The first application is parallel programming environments, for manycore systems and GPGPUs, such as OpenMP and OpenCL, and also dataflow programming, which has been used for signal processing on earlier Epiphany chips and for TensorFlow on GPGPU chips. In addition to the framework proposed in tracks 1 to 3, supporting this application requires linking the individual computation events (one computation on one core) with the associated code line in the high level parallel programming model. Similarly challenging is designing a suitable graphical interface that can show an overview of the system state, representing thousands of parallel cores, but can also be used to dig into a problem and display the detailed state of a specific core.

The second target is cloud based applications. The environment consists in a very large number of nodes running a Cloud Computing stack with virtualisation, such as OpenStack and OpenNFV. On top of that, distributed applications such as Web services (e.g., Linux Apache MySQL and PHP) and MapReduce parallel computing (e.g., Apache Spark) complete the stack. Here again, the monitoring infrastructure relies on the work in tracks 1 to 3, but also requires support to map logical computations and network nodes to physical hardware nodes and network switches.

The third and last application class examined is complex layered interactive distributed applications with mobile code, as will be used for the monitoring framework proposed in this project. New software development environments are transitioning from single-process executables to distributed multi-process systems.

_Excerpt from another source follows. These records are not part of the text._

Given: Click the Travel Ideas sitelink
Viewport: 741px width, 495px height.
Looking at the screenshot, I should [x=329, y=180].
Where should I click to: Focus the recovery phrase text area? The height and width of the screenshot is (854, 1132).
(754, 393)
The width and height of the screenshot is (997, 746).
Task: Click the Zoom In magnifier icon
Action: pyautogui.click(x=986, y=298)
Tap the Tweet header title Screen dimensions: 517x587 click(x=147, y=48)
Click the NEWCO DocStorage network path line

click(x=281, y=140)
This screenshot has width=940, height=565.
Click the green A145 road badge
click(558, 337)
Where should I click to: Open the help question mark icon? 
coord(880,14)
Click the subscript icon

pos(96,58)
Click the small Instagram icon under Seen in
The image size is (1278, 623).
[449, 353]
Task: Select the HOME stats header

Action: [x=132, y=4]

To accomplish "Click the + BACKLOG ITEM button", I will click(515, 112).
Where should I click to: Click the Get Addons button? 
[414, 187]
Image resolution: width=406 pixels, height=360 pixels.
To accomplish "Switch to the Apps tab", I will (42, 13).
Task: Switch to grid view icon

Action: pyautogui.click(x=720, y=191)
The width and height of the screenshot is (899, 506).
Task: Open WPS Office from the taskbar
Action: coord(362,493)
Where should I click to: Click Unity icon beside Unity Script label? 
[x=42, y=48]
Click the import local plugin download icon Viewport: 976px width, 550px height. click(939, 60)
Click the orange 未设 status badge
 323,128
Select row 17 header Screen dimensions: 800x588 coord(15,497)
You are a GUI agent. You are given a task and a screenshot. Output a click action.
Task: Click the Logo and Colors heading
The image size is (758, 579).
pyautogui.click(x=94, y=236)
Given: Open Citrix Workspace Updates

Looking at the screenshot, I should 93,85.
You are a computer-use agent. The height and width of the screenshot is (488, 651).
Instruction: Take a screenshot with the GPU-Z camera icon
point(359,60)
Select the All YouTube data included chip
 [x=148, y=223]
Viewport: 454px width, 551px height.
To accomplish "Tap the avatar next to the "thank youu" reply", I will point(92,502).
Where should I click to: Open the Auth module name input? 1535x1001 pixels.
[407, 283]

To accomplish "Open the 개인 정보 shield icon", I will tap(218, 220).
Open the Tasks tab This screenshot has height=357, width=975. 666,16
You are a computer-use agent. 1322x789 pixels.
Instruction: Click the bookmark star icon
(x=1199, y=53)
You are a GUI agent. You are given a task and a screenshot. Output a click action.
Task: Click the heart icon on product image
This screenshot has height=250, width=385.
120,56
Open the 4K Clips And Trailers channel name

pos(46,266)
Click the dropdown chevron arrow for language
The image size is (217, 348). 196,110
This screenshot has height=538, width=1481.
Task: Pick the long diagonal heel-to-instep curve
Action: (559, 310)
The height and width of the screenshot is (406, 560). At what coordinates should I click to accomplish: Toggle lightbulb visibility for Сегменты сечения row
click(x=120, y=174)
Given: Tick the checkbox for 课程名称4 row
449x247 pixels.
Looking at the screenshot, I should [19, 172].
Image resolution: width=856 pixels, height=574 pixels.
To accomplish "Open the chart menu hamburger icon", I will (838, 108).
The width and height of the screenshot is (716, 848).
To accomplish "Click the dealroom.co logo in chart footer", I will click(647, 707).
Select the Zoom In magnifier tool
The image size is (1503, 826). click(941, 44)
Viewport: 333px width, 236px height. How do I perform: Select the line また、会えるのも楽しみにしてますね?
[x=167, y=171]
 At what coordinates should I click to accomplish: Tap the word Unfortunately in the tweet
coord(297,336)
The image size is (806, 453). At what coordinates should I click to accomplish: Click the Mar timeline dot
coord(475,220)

While modular frameworks such as Eclipse offer a wealth of libraries and plugins that can be harnessed to build very sophisticated applications, there remains the constraint of implementing everything in the same programming language, environment and process. Already, some large pieces of functionality were deemed too costly to reprogram within Eclipse and were kept separate and accessed remotely, for instance the programming language compilers and debuggers. This has led to some duplication between these pieces, as both the compiler and Eclipse implement programming language parsing, for instance. A newer architecture for software development tools was proposed, where the functionality is spread among a few processes, like programming language servers, debuggers, and a browser based user interface. Open source examples of this new trend include Electron (an open source library developed in JavaScript using Node.js on top of the Chromium browser), Visual Studio Code (an open source software development environment built over Electron and communicating with compilers through the Language Server Protocol), and Eclipse Orion (an open source software development environment that runs in the cloud and executes JavaScript in a browser-based client for interactions).

Plan: 

In track 4, tracing and debugging support for advanced programming environments, the aim is to propose new algorithms and views to support complex software environments, with a large number of parallel co-processor cores, a large cloud of physical nodes, and distributed applications with mobile code. This will serve a dual purpose, adding support for these complex use cases and validating that the algorithms and architecture proposed in the first 3 tracks indeed can support such use cases efficiently.